Thursday, September 13, 2007

Which is More Foreign?

The fall semester has begun, and I'm back to my teaching and grad studies. The title of my interdisciplinary program is "Mathematics, Language, and Cognitive Studies." I'm finding that the emphasis is on the second word more than I had imagined it would be!

Last year I shared in a couple of posts the foreign langauge that Real Analysis was. Here is an example.
This semester I'm taking a course entitled The Philosphy of Language. We have begun by doing readings from Heidegger's Being and Time. Here is an example:

The statement that Da-sein, existing, is its there means: World is "there"; its Da-sein is being-in. Being-in is "there" as that for the sake of which Da-sein is. Existing being-in-the-world as such is disclosed in the for-the-sake of which, and we called this disclosedness understanding. In understanding the for-the-sake-of-which, the significance grounded therin is also disclosed. The disclosure of understanding, as that of the for-the-sake-of-which and of significance, is equiprimordially concernd with complete being-in-the-world.
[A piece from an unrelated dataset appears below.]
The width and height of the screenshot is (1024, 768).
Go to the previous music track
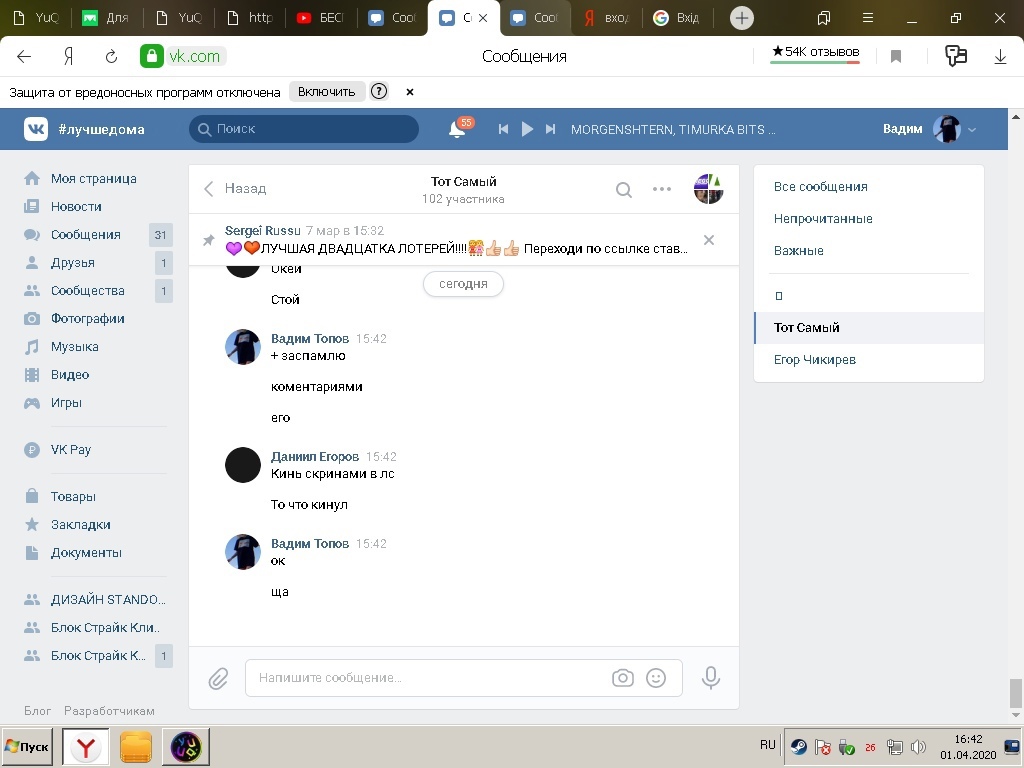click(x=504, y=129)
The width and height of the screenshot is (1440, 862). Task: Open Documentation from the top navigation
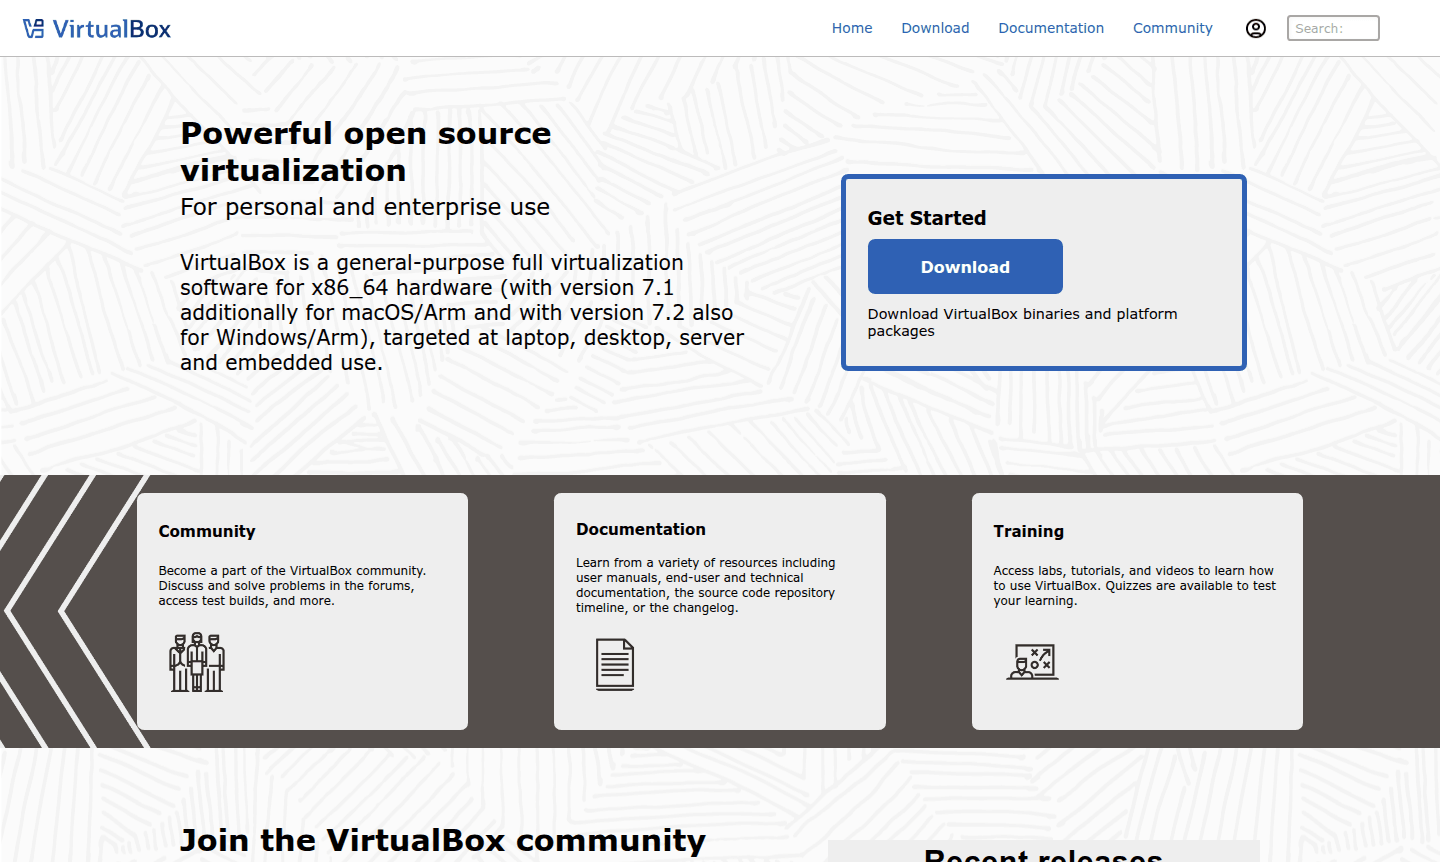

Significance is that for which world as such is disclosed.
Hmm . . . this is going to be interesting.

Although it is written in English, I find it far more foreign than the mathematical symbols above! What do you think?

The professor stated this work is far more understandable in the original German - um, somehow that was not a comfort to me!


Anonymous said...

Heidi, Heidegger is my favorite philosopher. I had to read several commentaries before I could read the original "Being and Time," but now I can. It is like reading a new language. It was definitely worth the effort though. Heidegger shapes all my theories on creativity and puzzle solving. I can recommend some commentaries or I can explain some things to you, if you want.

Heidi said...

Wow! Yes please!

I can tell there is something there, and it is drawing me.

I didn't quite know what I was getting into. Given the course title, "Philosophy of Language" I was imagining something more like linguistics - something I now know is VERY different from what this course is about.

I've always enjoyed reading popular works on philosophy, but the only philosophy course I had was 24 year ago - a survey course - so, perhaps I was arrogant to leap frog over all the lower and upper division philosophy and jump into a graduate level class!!

One certainly could not do that with mathematics, and I'm hoping this is not analogous!

A.J. McCaffrey said...

Heidi, the best explanation I've found is in Hubert Dreyfus' book.

Being-in-the-World: A Commentary on Heidegger's Being and Time, Division I. by Hubert L. Dreyfus

If you have particular questions such as 'what is being-in-the-world' or 'how does Heidegger differ so from philosophers that preceded him' just let me know. I can dig up a paragraph here and there from papers that I've written on him.